はじめに
組み立て時のキーワードは”時間で分け、満期をずらす”
もう一度、金利上昇時にやるべきことをまとめます。まず、お金を①現在〜1年、②1〜3年、③5年以上と三つの期間に分けます。その後、以下のようにお金の置き場所をそれぞれ変えます。
②1〜3年:変動国債や短期債ファンド
③5年以上:NISAで長期の成長資産
次に、定期や債券の満期を一年ごとに少しずつずらします。このようにしておくことで、毎年どれかが満期となり、その時々の金利水準へ取りこぼしのないよう乗り換えることができます。金利相場を読み取る自信がなくても、金利の恩恵を受けることができます。
このやり方に対する注意点は二つあります。一つは金利上昇局面で長期の固定金利債に一度に多額を入れないこと。長い期間は価格が下がりやすいので、買うなら少額を時間分散させましょう。もう一つは、表面上の利回りだけで判断しないことです。これは外貨に特にいえることですが、為替ヘッジの有無とそのコスト、最終的な手取り利回りを確認しないと、期待どおりの成果にならないことがあります。ここまでお金の置き場所を整えることができれば、「金利のある世界」の恩恵は十分に受けられるようになるでしょう。
NISAに「足す」発想で、金利の恩恵を最大限に
“金利のある世界”では、守りの選択肢が再評価されます。だからといって攻めを脇に置く必要はありません。NISAで資産を伸ばしつつ、預金・個人向け国債・短期運用で守りの土台を整える――この二本立てにすることで、環境の変化に振り回されにくい家計になります。

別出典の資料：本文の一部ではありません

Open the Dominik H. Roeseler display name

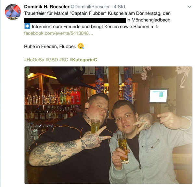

大切なのは、商品名よりも「時間で分ける」という考え方。今日必要なお金は動かさず、近い将来に使うお金は安全域で待機させ、長く育てるお金はNISAで伸ばす。この順番を守れば、相場環境が変わっても慌てる場面はぐっと減ります。
手元資金の置き場を整え、安定の柱を立て、積み立てのリズムを保つ――この三つを丁寧に回し続ければ、家計の基礎体力は確実に強くなります。焦らず、分けて、続ける。NISAに「足す」発想で、これからの資産づくりを一歩ずつ前へ進めていきましょう。
※本記事は投資助言や個別の銘柄の売買を推奨するものではありません。投資にあたっての最終決定はご自身の判断でお願いします。